Routes and Domains

Some Apps are useful without being accessible outside the cluster, but most need to be available outside of the cluster on one or more HTTP endpoints. In Kf, this is the job of Routes.

By default, each App is accessible to other processes in the cluster using the cluster internal App address: app-name.space-name. You can use this address when you deploy one or more Apps in a cluster that need to communicate with one another; they allow traffic to go directly from one App to another rather than out of the cluster and back. This makes communications more secure, faster, and guaranteed to use the service in the local cluster.

If your App needs to be accessible from outside of the cluster, you'll need to create Routes for it.

The cluster-internal domain

The cluster-internal domain for each App has some special characteristics.

  • Using it in your Apps allows East-West (point to point) routing.
  • Traffic sent to it is load-balanced between running App Pods.
  • You can connect to non-HTTP endpoints using the internal domain.

Routes allow you to create vanity URLs on top of the cluster-internal domain.

App load balancing

Traffic is routed by Istio to healthy instances of an App using a round-robin policy. Currently, this policy can't be changed.

Route capabilities

Routes tell the cluster's ingress gateway where to deliver traffic and what to do if no Apps are available on the given address. By default, if no App is available on a Route and the Route receives a request it returns an HTTP 503 status code.

Routes are comprised of three parts: host, domain, and path. For example, in the URI payroll.mydatacenter.example.com/login:

  • The host is payroll
  • The domain is mydatacenter.example.com
  • The path is /login

Routes must contain a host and domain, but the path is optional. Multiple Routes can share the same host and domain if they specify different paths. Multiple Apps can share the same Route and traffic will be split between them. This is useful if you need to support legacy blue/green deployments. If multiple Apps are bound to different paths, the priority is longest to shortest path.

Using Routes

The following sections describe how to use the kf CLI to manage Routes.

List Routes

Developers can list Routes for the current Space using the kf routes command.

$ kf routes
Getting Routes in Space: my-space
Found 2 Routes in Space my-space

HOST    DOMAIN       PATH    APPS
echo    example.com  /       echo
*       example.com  /login  uaa

Create Route

Developers can create Routes using the kf create-route command.

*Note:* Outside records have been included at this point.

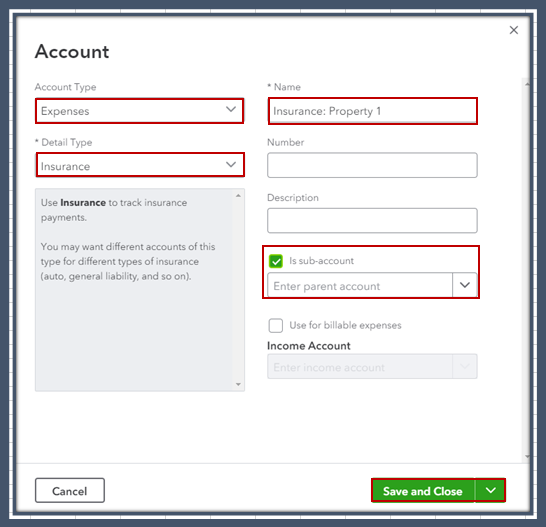Click the Save and Close button
Image resolution: width=546 pixels, height=527 pixels.
point(423,490)
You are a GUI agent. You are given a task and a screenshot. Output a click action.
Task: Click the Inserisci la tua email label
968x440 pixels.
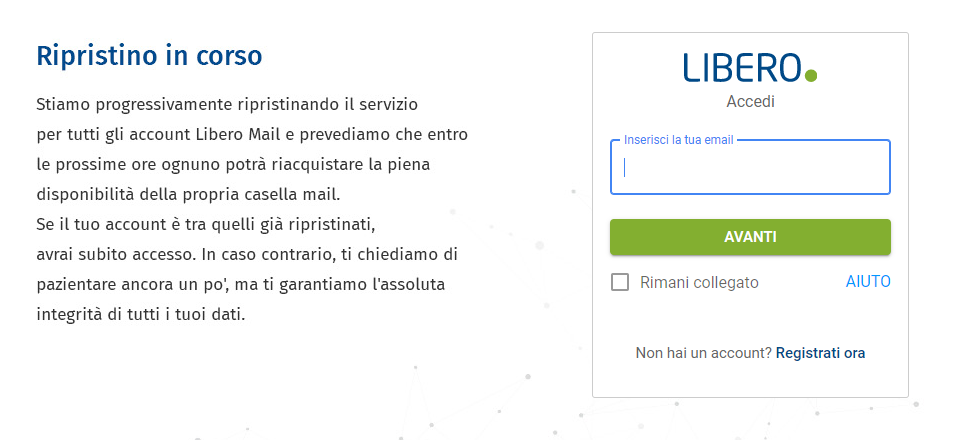[679, 140]
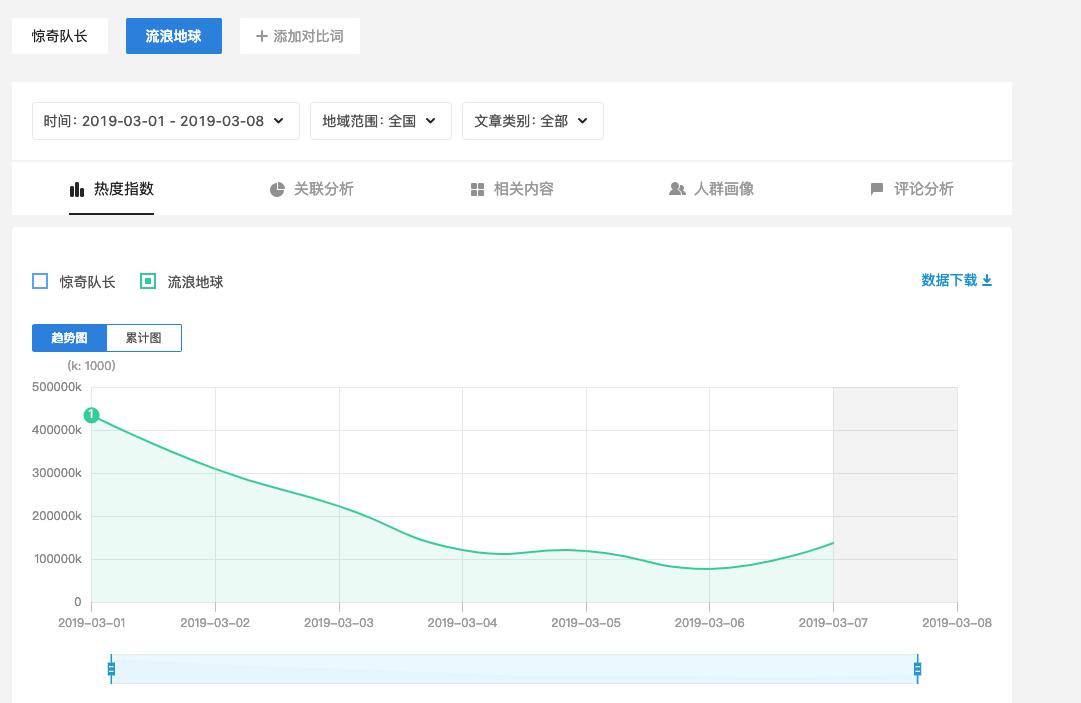Open the 人群画像 tab
The height and width of the screenshot is (703, 1081).
[723, 189]
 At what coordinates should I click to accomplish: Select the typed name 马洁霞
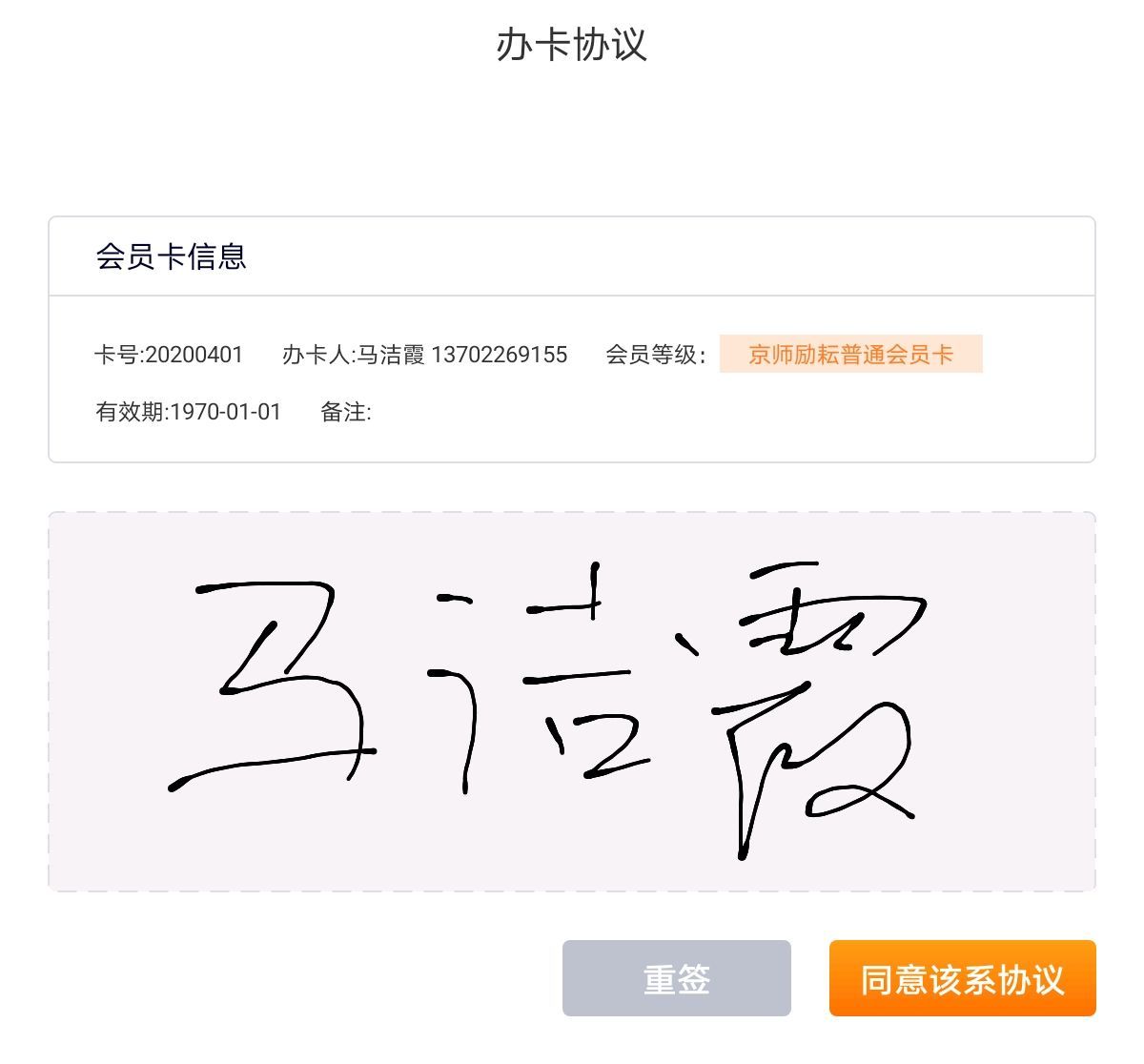[x=391, y=355]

# Create a Route in the targeted Space to match traffic for myapp.example.com/*
$ kf create-route example.com --hostname myapp

# Create a Route in the Space myspace to match traffic for myapp.example.com/*
$ kf create-route -n myspace example.com --hostname myapp

# Create a Route in the targeted Space to match traffic for myapp.example.com/mypath*
$ kf create-route example.com --hostname myapp --path /mypath

# You can also supply the Space name as the first parameter if you have
# scripts that rely on the old cf style API.
$ kf create-route myspace example.com --hostname myapp # myapp.example.com

After a Route is created, if no Apps are bound to it then an HTTP 503 status code is returned for any matching requests.

Map a Route to your App

Developers can make their App accessible on a Route using the kf map-route command.

$ kf map-route MYAPP mycluster.example.com --host myapp --path mypath

Unmap a Route

Developers can remove their App from being accessible on a Route using the kf unmap-route command.

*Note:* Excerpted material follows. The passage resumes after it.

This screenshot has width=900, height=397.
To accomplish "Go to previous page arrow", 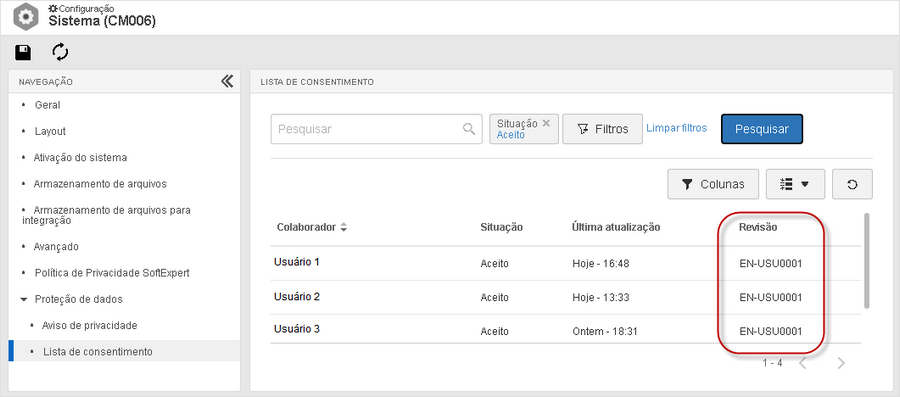I will [x=802, y=363].
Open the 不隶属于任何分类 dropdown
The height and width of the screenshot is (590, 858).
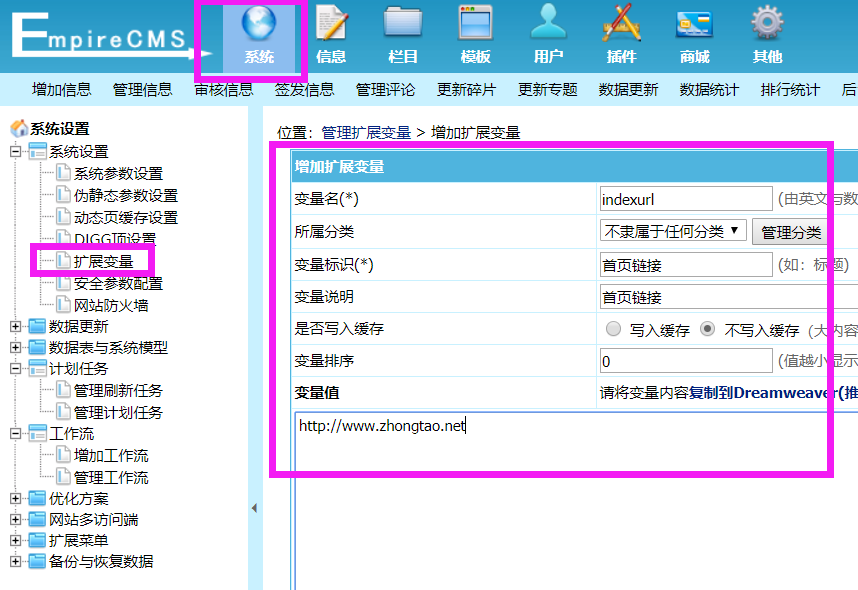673,231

$ kf unmap-route MYAPP mycluster.example.com --host myapp --path mypath

Delete a Route

Developers can delete a Route using the kf delete-route command.

$ kf delete-route mycluster.example.com --host myapp --path mypath

Deleting a Route will stop traffic from being routed to all Apps listening on the Route.

Declarative Routes in your App manifest

Routes can be managed declaratively in your App manifest file. They will be created if they do not yet exist.

---
applications:
- name: my-app
  # ...
  routes:
  - route: example.com
  - route: www.example.com/path

You can read more about the supported route properties in the manifest documentation.

Advanced topics

Routing CRDs

There are four types that are relevant to routing:

  • VirtualService
  • Route
  • Service
  • App

Each App has a Service, which is an abstract name given to all running instances of your App. The name of the Service is the same as the App. A Route represents a single external URL. Routes constantly watch for changes to Apps, when an App requests to be added to a Route, the Route updates its list of Apps and then the VirtualService. A VirtualService represents a single domain and merges a list of all Routes in a Space that belong to that domain.

Istio reads the configuration on VirtualServices to determine how to route traffic.